● **Problem details**
Search the records for the word "agent" and copy each line in which it appears.

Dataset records

——

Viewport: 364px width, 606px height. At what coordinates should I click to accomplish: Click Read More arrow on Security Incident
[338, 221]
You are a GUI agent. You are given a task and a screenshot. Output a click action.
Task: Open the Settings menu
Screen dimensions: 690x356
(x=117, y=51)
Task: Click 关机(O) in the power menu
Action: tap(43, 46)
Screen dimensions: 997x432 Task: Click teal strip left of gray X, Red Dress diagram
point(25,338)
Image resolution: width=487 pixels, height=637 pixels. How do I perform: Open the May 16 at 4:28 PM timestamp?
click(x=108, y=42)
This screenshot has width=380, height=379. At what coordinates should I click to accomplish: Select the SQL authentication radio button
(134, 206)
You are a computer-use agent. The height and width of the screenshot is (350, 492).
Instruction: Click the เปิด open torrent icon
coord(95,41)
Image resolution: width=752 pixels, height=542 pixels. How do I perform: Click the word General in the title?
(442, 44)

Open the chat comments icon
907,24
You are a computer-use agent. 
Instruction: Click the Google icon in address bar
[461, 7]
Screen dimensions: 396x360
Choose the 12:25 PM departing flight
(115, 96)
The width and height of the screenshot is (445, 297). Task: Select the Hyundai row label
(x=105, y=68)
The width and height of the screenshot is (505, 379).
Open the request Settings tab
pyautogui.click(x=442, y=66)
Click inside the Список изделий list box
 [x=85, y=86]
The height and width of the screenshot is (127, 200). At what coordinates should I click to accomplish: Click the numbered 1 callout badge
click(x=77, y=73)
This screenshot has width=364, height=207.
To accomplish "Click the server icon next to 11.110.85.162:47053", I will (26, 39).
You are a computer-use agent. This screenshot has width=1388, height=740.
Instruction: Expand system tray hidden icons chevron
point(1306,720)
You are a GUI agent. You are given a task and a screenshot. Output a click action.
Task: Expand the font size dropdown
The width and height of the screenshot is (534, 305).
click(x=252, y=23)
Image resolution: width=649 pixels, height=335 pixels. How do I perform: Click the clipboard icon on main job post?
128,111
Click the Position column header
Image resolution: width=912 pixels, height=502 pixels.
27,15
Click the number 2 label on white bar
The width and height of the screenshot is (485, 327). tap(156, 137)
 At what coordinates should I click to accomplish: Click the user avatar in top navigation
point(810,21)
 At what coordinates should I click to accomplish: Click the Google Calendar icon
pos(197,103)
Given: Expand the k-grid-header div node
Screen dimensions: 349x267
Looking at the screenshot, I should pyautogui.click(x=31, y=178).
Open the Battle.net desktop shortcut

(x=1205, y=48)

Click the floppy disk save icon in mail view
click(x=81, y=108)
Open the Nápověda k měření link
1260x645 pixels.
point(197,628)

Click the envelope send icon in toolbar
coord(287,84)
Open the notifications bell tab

——

● **Exercise output**
You are a GUI agent. You are given a task and a screenshot. Output a click action.
You are a computer-use agent. The height and width of the screenshot is (350, 492).
You are a computer-use agent. 
You are a computer-use agent. This screenshot has width=1388, height=740.
You are a GUI agent. You are given a task and a screenshot. Output a click action.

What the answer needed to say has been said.